Traffic evacuation is a critical task in disaster management. Planning its evacuation in advance requires taking many factors into consideration such as the destination shelter locations and numbers, the number of vehicles to clear, the traffic congestions as well as traffic road configurations. A traffic evacuation simulation tool can provide the emergency managers with the flexibility of exploring various scenarios for identifying more accurate model to plan their evacuation. This paper presents a traffic evacuation simulation system based on integrated multi-level driving-decision models which generate agents’ behavior in a unified framework. In this framework, each agent undergoes a Strategic, Cognitive, Tactical and Operational (SCTO) decision process, in order to make a driving decision. An agent’s actions are determined by a combination, on each process level, of various existing behavior models widely used in different driving simulation models. A wide spectrum of variability in each agent’s decision and driving behaviors, such as in pre-evacuation activities, in choice of route, and in the following or overtaking the car ahead, are represented in the SCTO decision process models to simulate various scenarios. We present the formal model for the agent and the multi-level decision models. A prototype simulation system that reflects the multi-level driving-decision process modeling is developed and implemented.

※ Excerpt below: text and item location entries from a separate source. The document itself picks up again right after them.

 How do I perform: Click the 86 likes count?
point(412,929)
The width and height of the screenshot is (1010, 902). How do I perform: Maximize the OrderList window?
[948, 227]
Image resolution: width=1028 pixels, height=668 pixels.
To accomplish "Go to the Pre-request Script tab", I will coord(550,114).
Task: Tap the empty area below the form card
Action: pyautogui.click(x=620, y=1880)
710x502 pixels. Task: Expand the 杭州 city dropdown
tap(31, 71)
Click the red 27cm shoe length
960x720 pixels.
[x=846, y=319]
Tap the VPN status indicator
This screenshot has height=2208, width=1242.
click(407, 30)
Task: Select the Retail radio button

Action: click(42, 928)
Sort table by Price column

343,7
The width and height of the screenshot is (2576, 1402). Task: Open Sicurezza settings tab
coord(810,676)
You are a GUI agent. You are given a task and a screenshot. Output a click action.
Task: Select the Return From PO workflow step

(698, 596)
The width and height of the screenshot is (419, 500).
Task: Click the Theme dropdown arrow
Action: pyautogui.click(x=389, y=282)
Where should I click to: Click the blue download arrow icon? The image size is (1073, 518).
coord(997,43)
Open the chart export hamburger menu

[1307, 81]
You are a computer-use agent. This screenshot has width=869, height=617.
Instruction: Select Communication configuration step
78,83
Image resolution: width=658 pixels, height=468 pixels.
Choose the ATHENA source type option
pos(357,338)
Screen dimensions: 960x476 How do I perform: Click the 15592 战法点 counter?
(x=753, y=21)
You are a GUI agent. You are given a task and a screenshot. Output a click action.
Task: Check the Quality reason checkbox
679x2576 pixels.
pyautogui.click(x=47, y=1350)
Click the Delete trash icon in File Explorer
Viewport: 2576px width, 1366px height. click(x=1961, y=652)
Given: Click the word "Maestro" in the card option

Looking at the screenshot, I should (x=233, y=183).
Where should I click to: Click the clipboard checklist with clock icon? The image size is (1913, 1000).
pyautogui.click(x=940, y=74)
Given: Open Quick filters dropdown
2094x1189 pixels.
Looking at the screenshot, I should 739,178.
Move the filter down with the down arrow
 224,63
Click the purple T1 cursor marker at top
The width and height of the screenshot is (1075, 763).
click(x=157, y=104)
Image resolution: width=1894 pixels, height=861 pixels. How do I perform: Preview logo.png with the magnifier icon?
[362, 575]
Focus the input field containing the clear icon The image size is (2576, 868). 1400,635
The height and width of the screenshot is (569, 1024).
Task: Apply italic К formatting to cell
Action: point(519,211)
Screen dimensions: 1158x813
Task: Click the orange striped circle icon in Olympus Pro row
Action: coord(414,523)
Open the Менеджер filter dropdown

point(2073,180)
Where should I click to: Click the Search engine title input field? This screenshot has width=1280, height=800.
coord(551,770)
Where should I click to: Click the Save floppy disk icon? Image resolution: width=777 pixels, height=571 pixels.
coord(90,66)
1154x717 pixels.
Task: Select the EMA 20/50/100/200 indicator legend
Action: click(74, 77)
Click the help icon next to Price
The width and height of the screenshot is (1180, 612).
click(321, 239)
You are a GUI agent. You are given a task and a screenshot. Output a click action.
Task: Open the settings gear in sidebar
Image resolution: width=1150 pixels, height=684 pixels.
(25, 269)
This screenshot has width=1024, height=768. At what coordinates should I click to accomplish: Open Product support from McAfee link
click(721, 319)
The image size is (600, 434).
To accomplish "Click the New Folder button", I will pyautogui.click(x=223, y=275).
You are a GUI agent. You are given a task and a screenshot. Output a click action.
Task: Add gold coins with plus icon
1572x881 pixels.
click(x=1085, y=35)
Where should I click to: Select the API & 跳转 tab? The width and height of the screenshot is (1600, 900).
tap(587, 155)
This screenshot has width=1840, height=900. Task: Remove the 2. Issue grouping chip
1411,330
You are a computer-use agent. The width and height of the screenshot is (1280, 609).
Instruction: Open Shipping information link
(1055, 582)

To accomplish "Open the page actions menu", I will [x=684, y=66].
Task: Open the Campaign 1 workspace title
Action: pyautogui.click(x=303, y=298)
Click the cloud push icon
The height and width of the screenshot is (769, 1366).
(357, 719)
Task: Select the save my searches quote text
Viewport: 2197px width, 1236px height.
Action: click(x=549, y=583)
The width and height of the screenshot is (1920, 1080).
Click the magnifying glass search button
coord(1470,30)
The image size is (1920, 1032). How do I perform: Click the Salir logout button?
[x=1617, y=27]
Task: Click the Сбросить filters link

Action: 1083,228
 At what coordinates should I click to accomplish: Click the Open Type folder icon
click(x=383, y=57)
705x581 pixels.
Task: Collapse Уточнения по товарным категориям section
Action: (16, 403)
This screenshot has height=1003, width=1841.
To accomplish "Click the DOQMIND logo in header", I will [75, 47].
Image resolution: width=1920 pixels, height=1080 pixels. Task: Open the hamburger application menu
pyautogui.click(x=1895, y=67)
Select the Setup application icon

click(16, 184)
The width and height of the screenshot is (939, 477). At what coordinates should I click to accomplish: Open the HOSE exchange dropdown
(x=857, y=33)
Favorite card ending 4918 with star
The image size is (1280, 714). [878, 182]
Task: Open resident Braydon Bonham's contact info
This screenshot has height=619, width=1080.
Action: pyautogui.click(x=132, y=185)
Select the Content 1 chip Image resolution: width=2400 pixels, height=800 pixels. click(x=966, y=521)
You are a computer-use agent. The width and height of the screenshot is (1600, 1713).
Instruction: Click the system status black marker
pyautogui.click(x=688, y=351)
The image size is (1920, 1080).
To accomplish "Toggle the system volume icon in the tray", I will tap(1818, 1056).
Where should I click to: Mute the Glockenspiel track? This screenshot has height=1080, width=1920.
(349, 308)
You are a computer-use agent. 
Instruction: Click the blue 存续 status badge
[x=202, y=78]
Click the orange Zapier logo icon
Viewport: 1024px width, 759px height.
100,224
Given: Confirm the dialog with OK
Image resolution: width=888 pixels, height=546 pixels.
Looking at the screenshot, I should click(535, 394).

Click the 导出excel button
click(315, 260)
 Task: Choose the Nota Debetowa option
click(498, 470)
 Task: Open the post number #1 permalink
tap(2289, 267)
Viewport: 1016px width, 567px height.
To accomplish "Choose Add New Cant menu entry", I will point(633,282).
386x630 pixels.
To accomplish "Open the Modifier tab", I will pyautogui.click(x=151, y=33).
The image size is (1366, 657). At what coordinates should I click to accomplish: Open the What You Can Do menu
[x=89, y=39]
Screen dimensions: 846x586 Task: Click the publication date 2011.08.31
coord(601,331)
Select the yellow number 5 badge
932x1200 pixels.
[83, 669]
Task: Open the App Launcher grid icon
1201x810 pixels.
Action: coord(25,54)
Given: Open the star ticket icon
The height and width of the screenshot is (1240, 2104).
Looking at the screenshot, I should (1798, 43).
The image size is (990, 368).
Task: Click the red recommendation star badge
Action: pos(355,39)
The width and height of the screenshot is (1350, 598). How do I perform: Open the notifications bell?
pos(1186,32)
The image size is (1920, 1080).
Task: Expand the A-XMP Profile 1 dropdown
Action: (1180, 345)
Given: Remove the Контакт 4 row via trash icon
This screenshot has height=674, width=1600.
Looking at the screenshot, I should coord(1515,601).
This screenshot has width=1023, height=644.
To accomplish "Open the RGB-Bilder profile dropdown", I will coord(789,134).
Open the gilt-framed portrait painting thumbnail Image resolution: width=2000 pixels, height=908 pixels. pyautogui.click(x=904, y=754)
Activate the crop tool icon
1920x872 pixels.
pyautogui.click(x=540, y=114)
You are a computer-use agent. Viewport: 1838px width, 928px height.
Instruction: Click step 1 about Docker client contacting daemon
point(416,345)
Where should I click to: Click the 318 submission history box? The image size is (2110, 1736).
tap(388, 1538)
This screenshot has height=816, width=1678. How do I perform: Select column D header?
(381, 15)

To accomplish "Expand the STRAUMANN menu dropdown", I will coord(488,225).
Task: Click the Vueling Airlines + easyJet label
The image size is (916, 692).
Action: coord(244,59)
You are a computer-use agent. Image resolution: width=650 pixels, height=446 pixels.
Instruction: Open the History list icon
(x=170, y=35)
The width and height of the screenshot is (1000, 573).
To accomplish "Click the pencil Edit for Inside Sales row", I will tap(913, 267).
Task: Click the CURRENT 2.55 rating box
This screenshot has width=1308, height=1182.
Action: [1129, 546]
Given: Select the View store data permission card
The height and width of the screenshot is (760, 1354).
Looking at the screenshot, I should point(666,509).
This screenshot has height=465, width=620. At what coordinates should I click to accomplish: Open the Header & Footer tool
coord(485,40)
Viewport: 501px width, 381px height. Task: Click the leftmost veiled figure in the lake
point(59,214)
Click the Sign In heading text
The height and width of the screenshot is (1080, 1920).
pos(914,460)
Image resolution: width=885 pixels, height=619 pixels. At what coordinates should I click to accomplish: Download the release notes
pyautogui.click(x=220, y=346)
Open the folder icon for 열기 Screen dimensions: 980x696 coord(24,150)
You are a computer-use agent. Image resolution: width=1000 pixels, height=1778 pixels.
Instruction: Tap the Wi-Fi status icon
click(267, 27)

Our SCTO framework is validated by comparing with MATSim tool, and the experimental results of evacuation simulation models are compared with the existing evacuation plan for densely populated Beijing, China in terms of various performance metrics. Our simulation system shows promising results to support emergency managers in designing and evaluating more realistic traffic evacuation plans with multi-level agent’s decision models that reflect different levels of individual variability of handling stress situations. The flexible combination of existing behavior and decision models can help generating the best evacuation plan to manage each crisis with unique characteristics, rather than resorting to a fixed evacuation plan.